Strategies for Engaging Middle and High School Students
Teaching at any grade level comes with its own unique set of challenges. While it can be taxing to keep a room full of children organized and paying attention, younger learners tend to get excited about learning—or anything that involves colors, games or treats.
But ask any middle or high school teacher and they’ll tell you: It can be a daunting task to engage students within these grade levels. You’re already competing with plenty of social distractions, inside and outside the classroom. Furthermore, you’re at the age when many school-related activities may seem “boring” to pre-teens and teens.
Needless to say, if you want to get through to middle- and high-school-aged learners, you’ll need to strategize on how to engage them with your lesson plans. Here are a few ideas for doing so.
Get Creative and Engage the Senses
Predictability can cause students to disengage before they even sit down and open their notebooks. Do your pupils know to expect a straightforward lecture most days? If so, they may be predisposed to check out due to the sheer monotony of routine.
The solution? Get creative! Switch up the structure of your class. Look at a lesson from a different angle. Instead of delivering an auditory lecture with some visual aids, try engaging another of the primary learning styles: visual, auditory, physical/kinesthetic and reading/writing.
Pass out art supplies and let students get creative with their note-taking. Conduct a hands-on experiment. Play a game involving moving around the classroom. Let students work on an individual project in whatever medium they gravitate toward. Make up a learning game and introduce it to your pupils. Watch a video or listen to a song.
The main takeaway is that students of this age are absolutely not too old to have fun in school and will almost certainly appreciate a break from “same old, same old.” Just be sure to choose an activity that best supports the lesson you’re trying to teach.
Ask the Audience, Literally
Put yourself in your students’ shoes for a moment. It can become quite frustrating always feeling like you’re on the receiving side of a lecture. But when middle and high schoolers resign themselves to passive learning, they fail to get the most out of their time in the classroom. This is an area in which breaking up lessons with polls, surveys and informal quizzes can help shift learning towards being active.

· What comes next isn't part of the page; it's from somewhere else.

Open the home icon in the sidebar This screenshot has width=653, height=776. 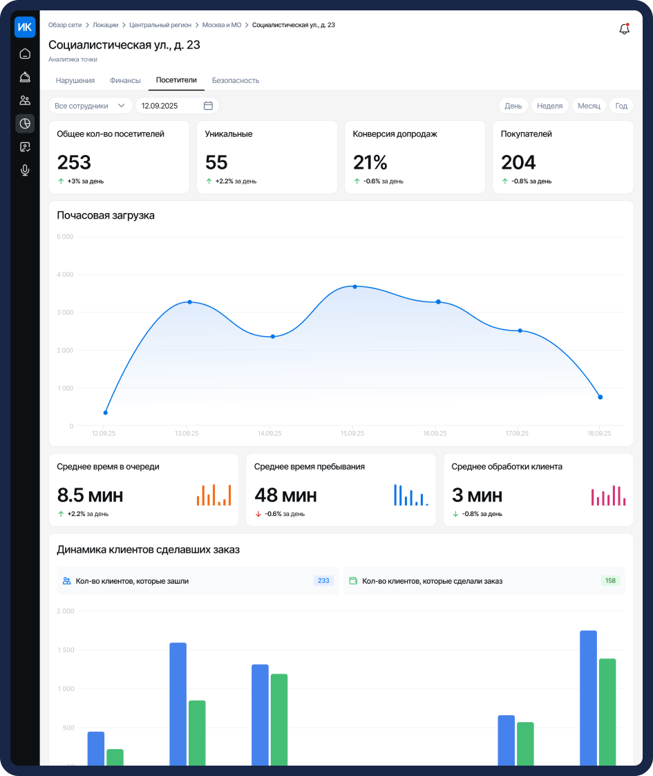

All your classroom needs is a student response system to give pupils a voice via any computer or mobile device. Whether you’re checking subject matter retention before a test, taking a vote or simply having fun with an icebreaker activity, the act of asking students to respond to a real-time poll livens up any lesson. This transforms students from passive learners to active participants, encouraging them to tune into what’s happening around them.
Allow Students to Customize a Project
A one-size-fits-all approach to teaching starts to feel limiting. After all, students enjoy and excel at different things—from singing to science and everything in between. So, instead of passing out a rubric with a strict project outline, consider giving your students options to tackle the project on their own terms.
Here’s just one example of how you can leave wiggle room for individual spins on projects centering around a common theme: Instruct students to tell a story digitally using video, audio and more. This way, students could pursue a subject matter that piques their interest while still learning tech literacy along with the rest of their peers.
These strategies for engaging middle and high school students will help you avoid glazed eyes en masse by motivating students to tune in.